The Inspector Morse Series

John Madden, various others, British tv, 33 films, 1987-1999 (8.8*)
The highly successful BBC series about a police homicide inspector is popular for one reason: actor John Thaw, always an underrated actor (Goodnight Mister Tom, Sherlock Holmes: The Sign of Four), and always exactly what he should be for the role, and he carries everything he's in on his shoulders; here he's a lonely bachelor who likes opera, beer, and solitude. His repartee with co-star Kevin Whately as Sgt. Lewis, a likeable family man, keeps the crimes from being all serious; he seems to barely tolerate Lewis' lack of experience, and treats him more like a servant than an equal, looks at him with the disgust of a disapproving father.

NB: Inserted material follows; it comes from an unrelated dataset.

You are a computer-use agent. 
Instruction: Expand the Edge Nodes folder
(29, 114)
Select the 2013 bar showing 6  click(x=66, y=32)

Each mystery is actually film length, usually two hours, and each is very well written; the first dozen or so are from novels by the original author Colin Dexter. Some latter years only saw one produced per year. The series begins with The Dead of Jericho and finishes with a 33rd, The Remorseful Day, filmed while actor Thaw was dying. The highest rated by users are 1-Remorseful Day (#33), 2-The Way Through the Woods (#29), 3-Deadly Slumber (#26), 4-The Wench is Dead (#32), 5-Dead on Time (#21). This is as good as British mystery gets.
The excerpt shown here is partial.